*** Opening of Provided entries ***
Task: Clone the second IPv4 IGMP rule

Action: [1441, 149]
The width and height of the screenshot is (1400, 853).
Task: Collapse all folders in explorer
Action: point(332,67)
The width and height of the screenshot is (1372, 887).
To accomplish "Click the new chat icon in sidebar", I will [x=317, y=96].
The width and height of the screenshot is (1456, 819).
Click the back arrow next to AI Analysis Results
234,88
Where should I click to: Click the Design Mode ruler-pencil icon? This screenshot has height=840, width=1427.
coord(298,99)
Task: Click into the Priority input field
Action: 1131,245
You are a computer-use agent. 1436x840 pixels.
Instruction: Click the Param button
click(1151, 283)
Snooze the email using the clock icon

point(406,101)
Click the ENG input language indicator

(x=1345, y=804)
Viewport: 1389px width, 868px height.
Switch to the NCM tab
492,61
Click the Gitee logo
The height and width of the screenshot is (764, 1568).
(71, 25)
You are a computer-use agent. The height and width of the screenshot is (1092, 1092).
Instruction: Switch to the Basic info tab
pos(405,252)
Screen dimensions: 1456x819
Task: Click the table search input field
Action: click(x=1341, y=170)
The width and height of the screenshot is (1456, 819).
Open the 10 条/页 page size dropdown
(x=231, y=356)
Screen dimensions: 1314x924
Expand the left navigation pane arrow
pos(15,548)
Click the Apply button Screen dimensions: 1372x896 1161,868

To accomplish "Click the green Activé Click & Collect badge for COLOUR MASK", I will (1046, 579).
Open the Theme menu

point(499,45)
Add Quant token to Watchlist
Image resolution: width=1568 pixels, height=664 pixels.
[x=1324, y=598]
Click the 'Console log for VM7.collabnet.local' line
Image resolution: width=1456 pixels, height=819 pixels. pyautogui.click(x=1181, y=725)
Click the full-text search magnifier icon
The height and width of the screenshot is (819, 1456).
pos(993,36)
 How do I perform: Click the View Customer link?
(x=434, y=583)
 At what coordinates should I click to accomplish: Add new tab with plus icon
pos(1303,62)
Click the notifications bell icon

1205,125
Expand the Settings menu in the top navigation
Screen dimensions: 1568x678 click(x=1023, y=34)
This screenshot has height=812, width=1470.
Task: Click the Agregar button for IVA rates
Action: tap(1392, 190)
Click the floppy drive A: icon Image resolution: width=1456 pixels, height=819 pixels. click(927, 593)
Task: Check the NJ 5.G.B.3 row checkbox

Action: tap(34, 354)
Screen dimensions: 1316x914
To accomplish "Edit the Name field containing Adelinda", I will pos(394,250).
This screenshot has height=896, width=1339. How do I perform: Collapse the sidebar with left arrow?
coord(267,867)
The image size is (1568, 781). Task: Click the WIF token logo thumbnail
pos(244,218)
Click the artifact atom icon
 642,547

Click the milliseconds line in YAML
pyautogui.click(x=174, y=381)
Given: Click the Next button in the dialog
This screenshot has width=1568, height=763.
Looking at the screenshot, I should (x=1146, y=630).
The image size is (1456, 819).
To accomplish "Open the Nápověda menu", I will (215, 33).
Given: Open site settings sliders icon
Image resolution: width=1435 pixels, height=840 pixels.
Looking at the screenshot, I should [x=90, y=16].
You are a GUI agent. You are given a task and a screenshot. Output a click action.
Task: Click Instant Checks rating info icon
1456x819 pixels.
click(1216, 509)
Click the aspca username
*** Close of Provided entries ***
- Problem to solve
Copy out the lines of the records above in which the string "will" appears.

- Result of this task
To accomplish "Click the new chat icon in sidebar", I will [x=317, y=96].
To accomplish "Click the green Activé Click & Collect badge for COLOUR MASK", I will (1046, 579).
To accomplish "Edit the Name field containing Adelinda", I will pos(394,250).
To accomplish "Open the Nápověda menu", I will (215, 33).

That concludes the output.